What would be the best approach to randomly query X amount of items from a collection?

Ajay_Pillay · June 14, 2021, 9:18pm

Hi, for some context, I am trying to build a feed for my application, where data posted by other users is retrieved in random order (not chronological, so you can load up a post from a long time ago, that’s ok) and you can scroll down to load more (pagination).

I have some things I’d like to clarify with this implementation.

How do I randomly select X posts from a collection without repeats (and none made by that specific user)?
How do I then paginate this, ie: extract more with no repeats?

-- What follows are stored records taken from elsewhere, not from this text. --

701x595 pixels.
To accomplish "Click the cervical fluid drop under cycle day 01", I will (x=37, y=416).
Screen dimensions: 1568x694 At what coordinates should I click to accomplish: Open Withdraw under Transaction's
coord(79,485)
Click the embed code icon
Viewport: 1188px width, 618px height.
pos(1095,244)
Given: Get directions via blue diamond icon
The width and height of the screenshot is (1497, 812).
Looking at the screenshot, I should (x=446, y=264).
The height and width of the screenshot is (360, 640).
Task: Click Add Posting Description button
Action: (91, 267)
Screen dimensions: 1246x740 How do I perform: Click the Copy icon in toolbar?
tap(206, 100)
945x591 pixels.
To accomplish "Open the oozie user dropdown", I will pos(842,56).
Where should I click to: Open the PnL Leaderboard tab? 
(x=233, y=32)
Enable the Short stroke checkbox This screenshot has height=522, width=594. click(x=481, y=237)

Suppose I have collection of Posts as such:

{
  _id: "someID",
  title: "someTitle",
  content: "someContent",
  posted_by: "userID"
}

How do I retrieve 10 random posts where posted_by is NOT equal to the current userID, say "userA"?

And how should I be implementing pagination where 10 different random posts are queried, again where posted_by !== "userA"?

I understand that I can use _id where it’s a Mongo ObjectID and limit for simple chronological pagination, but how do I incorporate randomness into this as well?

Appreciate any help, thank you!

Pavel_Duchovny · June 15, 2021, 5:18am

Hi @Ajay_Pillay ,

One of the built-in ways to do this is by using a $sample operator with a size configured to amount of retrieved documents.

db.Posts.aggregate(
   [ { $sample: { size: 10 } } ]
)

Thanks
Pavel

Ajay_Pillay · June 15, 2021, 7:45am

Hi @Pavel_Duchovny, yes I did come across this but:

$sample may output the same document more than once in its result set.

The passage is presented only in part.